On the dry border of Mexico, near Slab City, California, stands the massive mound of color that is Salvation Mountain. Painted biblical messages cover its rocky facade. The largest, in red capital letters under a white cross, reads “GOD IS LOVE.”
The mountain itself is now considered a masterpiece of outsider art. But not much is known about the man who spent three decades of his life painting it, living out of a truck in the desert with no electricity or running water. The Man Behind the Mountain,a new five-minute film directed by Ben Stoddard and David Ehrenreich of Don’t Sleep Productions, offers a stunning portrait of Leonard Knight, the hermetic folk artist who passed away in February.
Leonard was a quietly man, and his story reads like a mythical modern day tale. From 1984 to 2014, Leonard used an estimated 500,000 gallons of paint to decorate the mountain and its labyrinthine caves. “If somebody gave me $100,000 a week to move somewhere and live in a mansion and be a big shot, I’d refuse it,” he told the Los Angeles Times in 1993. “I want to be right here. It’s amazing, isn’t it?”
Plenty dismissed Leonard as a religious nut, but directors Stoddard and Ehrenreich consider such judgments harsh. “I prefer to think of Leonard as a ‘simple’ man,” Stoddard tells Co.Design. “The majority of that was a conscious decision for him. A long time ago, he decided to devote himself to God and his message in his own way. This became his ‘normal.'”
Leonard’s motives for living in isolation off the grid remain mysterious, and the directors think it’s better that way. “The unknown will preserve the mystique around Leonard and his mountain forever,” Stoddard says. These days, people are keen on diagnosing the slightest odd behavior, but in another time, perhaps Leonard would have been considered a hermetic mystic, even a “holy fool,” as such characters were called in medieval Russia.
Stoddard more or less stumbled upon this surreal character during a crossroads in his own life. “I had recently turned 30, left my job as a producer at a video game company, and broke up with my girlfriend of six years,” Stoddard says. He decided to take a photo mission, driving south from Vancouver to the border of Mexico. Salvation Mountain was on his list of spots to visit.
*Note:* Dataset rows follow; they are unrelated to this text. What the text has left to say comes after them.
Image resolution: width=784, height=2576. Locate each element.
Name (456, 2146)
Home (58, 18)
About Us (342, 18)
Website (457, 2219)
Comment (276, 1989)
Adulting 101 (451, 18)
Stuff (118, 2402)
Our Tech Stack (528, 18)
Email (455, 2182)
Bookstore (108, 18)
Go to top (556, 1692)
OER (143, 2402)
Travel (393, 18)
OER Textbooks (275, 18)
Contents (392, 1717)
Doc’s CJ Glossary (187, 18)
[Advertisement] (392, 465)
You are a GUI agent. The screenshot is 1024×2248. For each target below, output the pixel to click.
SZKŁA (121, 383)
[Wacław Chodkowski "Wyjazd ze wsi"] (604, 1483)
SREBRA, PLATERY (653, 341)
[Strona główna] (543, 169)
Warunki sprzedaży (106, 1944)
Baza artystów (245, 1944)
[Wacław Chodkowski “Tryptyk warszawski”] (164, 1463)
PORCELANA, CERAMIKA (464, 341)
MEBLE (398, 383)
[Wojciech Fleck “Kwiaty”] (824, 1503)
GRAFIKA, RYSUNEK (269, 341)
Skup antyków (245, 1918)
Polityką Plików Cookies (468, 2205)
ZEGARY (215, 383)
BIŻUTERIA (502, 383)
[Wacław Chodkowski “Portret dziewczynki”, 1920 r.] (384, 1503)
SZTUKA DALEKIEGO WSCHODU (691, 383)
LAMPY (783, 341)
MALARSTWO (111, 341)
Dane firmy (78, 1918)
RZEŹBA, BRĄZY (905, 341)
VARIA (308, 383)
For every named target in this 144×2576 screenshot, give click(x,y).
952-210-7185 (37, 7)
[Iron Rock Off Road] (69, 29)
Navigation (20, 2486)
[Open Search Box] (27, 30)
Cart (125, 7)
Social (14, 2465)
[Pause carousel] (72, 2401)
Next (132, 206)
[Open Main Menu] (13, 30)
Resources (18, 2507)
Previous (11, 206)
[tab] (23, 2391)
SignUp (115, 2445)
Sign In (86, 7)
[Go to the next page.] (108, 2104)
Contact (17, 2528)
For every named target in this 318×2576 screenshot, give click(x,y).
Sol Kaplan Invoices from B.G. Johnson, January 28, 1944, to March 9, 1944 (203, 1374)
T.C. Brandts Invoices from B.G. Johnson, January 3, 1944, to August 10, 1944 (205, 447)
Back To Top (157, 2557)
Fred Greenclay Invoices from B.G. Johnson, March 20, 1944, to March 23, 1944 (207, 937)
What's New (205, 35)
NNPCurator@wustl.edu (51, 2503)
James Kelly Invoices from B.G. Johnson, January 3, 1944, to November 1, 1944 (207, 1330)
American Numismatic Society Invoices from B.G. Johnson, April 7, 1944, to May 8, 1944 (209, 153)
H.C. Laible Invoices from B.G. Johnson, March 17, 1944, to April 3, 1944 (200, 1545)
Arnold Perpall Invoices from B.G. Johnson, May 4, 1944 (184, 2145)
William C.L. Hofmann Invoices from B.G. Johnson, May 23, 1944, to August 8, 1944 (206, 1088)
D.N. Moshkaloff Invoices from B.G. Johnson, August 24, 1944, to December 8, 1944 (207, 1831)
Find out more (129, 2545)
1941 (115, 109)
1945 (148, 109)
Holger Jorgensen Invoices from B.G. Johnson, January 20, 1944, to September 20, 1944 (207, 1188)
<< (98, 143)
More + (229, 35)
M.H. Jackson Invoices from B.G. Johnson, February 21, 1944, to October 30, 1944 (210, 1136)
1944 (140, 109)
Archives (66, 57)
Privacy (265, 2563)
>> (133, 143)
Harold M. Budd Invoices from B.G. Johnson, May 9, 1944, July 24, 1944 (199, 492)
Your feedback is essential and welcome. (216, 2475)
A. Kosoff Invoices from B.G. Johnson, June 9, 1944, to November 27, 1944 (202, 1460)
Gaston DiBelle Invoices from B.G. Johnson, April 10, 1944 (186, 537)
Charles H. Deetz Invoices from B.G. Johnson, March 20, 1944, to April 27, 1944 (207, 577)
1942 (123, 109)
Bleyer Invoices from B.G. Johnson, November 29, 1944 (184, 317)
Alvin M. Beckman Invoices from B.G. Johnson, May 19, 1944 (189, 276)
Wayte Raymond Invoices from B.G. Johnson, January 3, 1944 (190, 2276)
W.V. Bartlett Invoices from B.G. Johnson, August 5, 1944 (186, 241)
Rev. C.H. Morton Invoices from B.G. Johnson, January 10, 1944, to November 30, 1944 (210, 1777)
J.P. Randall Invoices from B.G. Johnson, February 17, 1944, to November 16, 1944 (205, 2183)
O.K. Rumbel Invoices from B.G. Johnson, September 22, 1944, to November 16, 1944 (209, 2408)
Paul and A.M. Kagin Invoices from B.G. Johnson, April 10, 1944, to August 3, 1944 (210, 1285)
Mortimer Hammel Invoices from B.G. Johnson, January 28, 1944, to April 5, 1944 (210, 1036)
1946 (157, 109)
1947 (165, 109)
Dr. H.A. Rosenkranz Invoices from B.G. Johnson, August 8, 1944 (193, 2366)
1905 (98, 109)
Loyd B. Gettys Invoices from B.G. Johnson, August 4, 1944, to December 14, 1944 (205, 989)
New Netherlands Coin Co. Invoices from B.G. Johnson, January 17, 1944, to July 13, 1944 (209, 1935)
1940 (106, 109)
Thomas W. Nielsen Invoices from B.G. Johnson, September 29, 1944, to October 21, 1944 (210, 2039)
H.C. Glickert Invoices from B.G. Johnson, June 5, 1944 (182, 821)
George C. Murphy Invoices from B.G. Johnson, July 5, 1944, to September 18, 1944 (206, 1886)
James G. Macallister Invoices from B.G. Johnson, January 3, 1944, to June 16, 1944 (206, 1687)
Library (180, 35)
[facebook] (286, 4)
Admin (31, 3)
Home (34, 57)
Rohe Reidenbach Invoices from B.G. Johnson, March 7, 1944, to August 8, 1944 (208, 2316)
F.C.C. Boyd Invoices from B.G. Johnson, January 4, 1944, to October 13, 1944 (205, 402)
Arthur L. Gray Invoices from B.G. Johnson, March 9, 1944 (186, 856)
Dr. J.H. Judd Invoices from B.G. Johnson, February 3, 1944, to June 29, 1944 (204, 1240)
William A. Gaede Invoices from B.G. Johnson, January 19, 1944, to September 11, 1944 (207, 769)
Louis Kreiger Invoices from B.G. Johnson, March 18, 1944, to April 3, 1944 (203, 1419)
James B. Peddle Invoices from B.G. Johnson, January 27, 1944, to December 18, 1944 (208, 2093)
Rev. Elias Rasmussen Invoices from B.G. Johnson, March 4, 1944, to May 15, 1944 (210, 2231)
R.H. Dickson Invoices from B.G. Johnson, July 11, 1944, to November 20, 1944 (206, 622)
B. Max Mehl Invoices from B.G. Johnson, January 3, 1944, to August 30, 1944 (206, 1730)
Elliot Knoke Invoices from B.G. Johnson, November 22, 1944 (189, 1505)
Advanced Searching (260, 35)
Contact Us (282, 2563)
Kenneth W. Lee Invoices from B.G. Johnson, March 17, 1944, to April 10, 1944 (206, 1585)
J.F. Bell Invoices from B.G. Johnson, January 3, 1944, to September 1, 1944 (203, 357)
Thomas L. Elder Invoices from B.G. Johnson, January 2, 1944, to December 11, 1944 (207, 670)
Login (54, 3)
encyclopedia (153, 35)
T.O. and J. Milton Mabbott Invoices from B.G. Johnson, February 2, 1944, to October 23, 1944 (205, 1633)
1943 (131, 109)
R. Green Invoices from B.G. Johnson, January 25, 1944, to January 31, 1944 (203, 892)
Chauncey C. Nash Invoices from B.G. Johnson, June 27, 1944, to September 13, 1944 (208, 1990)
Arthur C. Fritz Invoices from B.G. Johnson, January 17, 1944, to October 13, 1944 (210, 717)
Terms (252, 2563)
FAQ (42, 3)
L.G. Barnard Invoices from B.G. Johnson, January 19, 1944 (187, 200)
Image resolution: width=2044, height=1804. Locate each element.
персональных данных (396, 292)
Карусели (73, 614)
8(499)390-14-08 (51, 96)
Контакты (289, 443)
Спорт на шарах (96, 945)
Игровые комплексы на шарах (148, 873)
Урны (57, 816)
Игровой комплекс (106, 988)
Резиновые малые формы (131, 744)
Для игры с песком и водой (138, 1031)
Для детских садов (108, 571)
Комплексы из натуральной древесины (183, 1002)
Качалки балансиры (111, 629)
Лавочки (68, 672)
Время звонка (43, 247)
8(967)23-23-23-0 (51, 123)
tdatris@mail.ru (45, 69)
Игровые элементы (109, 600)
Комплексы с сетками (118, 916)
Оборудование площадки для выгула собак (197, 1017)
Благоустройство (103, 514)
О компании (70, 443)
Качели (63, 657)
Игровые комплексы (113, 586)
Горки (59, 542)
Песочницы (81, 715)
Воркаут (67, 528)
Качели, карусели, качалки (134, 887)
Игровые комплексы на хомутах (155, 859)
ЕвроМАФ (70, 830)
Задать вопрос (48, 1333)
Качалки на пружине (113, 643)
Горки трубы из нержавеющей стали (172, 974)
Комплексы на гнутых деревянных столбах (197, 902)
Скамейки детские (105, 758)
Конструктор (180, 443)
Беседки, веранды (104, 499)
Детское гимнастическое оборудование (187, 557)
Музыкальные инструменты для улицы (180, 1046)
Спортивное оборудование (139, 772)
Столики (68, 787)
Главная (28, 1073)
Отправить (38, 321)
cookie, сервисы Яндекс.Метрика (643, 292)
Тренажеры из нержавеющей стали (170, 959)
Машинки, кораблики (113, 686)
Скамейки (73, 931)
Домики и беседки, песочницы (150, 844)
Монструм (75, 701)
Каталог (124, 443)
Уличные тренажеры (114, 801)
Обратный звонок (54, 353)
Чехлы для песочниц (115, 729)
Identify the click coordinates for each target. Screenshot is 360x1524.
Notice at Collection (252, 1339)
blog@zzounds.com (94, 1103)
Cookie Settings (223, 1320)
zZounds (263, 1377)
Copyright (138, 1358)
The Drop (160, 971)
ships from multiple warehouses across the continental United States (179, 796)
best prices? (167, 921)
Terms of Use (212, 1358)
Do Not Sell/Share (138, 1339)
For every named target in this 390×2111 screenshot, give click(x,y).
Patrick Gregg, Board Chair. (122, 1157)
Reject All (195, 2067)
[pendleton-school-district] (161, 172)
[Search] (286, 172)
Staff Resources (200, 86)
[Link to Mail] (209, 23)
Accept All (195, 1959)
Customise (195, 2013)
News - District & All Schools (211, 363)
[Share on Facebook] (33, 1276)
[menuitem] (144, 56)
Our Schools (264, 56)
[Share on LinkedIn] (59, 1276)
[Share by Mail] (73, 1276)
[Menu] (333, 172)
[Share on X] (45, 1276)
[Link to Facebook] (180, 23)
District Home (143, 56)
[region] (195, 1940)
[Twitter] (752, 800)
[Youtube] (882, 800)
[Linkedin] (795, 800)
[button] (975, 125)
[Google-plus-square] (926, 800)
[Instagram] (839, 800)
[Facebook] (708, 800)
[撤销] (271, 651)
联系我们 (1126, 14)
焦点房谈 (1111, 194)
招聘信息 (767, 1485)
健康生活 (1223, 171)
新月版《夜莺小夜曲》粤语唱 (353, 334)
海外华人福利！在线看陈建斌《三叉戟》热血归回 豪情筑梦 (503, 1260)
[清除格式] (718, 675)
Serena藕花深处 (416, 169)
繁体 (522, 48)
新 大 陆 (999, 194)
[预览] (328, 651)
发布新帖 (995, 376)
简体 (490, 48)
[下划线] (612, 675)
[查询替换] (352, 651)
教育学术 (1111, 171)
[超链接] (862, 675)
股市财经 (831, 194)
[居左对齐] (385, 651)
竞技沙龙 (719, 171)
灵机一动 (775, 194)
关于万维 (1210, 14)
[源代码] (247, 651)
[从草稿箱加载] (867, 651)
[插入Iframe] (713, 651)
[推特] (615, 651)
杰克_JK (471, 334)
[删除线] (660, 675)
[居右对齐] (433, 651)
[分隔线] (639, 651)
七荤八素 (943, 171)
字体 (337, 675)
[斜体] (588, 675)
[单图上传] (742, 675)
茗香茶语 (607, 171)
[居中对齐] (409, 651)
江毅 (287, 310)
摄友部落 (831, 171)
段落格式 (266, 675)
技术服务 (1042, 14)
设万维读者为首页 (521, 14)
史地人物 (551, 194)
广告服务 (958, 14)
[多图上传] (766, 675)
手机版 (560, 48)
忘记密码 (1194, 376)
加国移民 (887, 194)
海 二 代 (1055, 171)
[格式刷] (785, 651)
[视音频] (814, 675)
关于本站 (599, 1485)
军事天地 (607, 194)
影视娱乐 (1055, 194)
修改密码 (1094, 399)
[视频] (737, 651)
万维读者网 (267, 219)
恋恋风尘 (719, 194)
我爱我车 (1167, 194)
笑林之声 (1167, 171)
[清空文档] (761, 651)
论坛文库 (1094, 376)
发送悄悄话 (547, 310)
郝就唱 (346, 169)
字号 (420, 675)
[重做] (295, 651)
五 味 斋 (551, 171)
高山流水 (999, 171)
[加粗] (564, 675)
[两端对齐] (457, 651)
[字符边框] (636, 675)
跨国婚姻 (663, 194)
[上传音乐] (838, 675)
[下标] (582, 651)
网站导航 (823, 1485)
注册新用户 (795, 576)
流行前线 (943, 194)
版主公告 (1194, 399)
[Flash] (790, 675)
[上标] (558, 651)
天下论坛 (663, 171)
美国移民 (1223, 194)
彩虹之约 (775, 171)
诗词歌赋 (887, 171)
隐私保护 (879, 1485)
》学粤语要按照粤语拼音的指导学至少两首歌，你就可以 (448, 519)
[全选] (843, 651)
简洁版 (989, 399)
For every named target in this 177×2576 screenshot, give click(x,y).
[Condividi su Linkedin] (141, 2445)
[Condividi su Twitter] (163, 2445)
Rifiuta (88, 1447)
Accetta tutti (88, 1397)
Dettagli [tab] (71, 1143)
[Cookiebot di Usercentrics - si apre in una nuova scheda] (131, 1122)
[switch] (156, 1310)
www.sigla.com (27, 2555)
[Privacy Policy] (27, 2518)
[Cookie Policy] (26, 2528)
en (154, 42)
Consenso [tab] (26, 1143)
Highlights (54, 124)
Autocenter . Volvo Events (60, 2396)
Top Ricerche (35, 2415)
“After meeting Leonard for the first time, I felt a strange connection with him. I knew I had to return and do something with him,” Stoddard said. At nights, Stoddard found himself thinking about Leonard sleeping alone in his truck. “The darkness out there isn’t the same as city darkness,” he says. “It is almost scary dark.” Soon, Stoddard contacted Ehrenreich, with whom he’d collaborated on music videos and short documentaries, and the pair decided to lug a Panasonic HPX series with a lens adapter and a 16-foot dolly track in a tiny Nissan down to Salvation Mountain, from Canada, to shoot a portrait of Leonard himself. While there had been video projects about the site before, the majority focused on religion or the mountain itself. “We were more interested on Leonard as artist and a man,” Stoddard says.
“Most video you see portrays Leonard as a religious geriatric, but most people that meet him leave with an incredible respect,” Ehrenreich says. “I’m not religious. It’s not about that. It’s about humility and acceptance.”
Leonard’s health started to fail, and he was hospitalized, shortly after the pair spent time with him. “We decided that what we captured on film was special and that we would hold onto it as a tribute to Leonard,” Stoddard says. Leonard passed away this February after reluctantly leaving his mountain for the hospital. He had told visitors that his last hope was for his creation to be preserved as a message for future generations. “There’s Mt. Rushmore, and then there’s Salvation Mountain,” he said.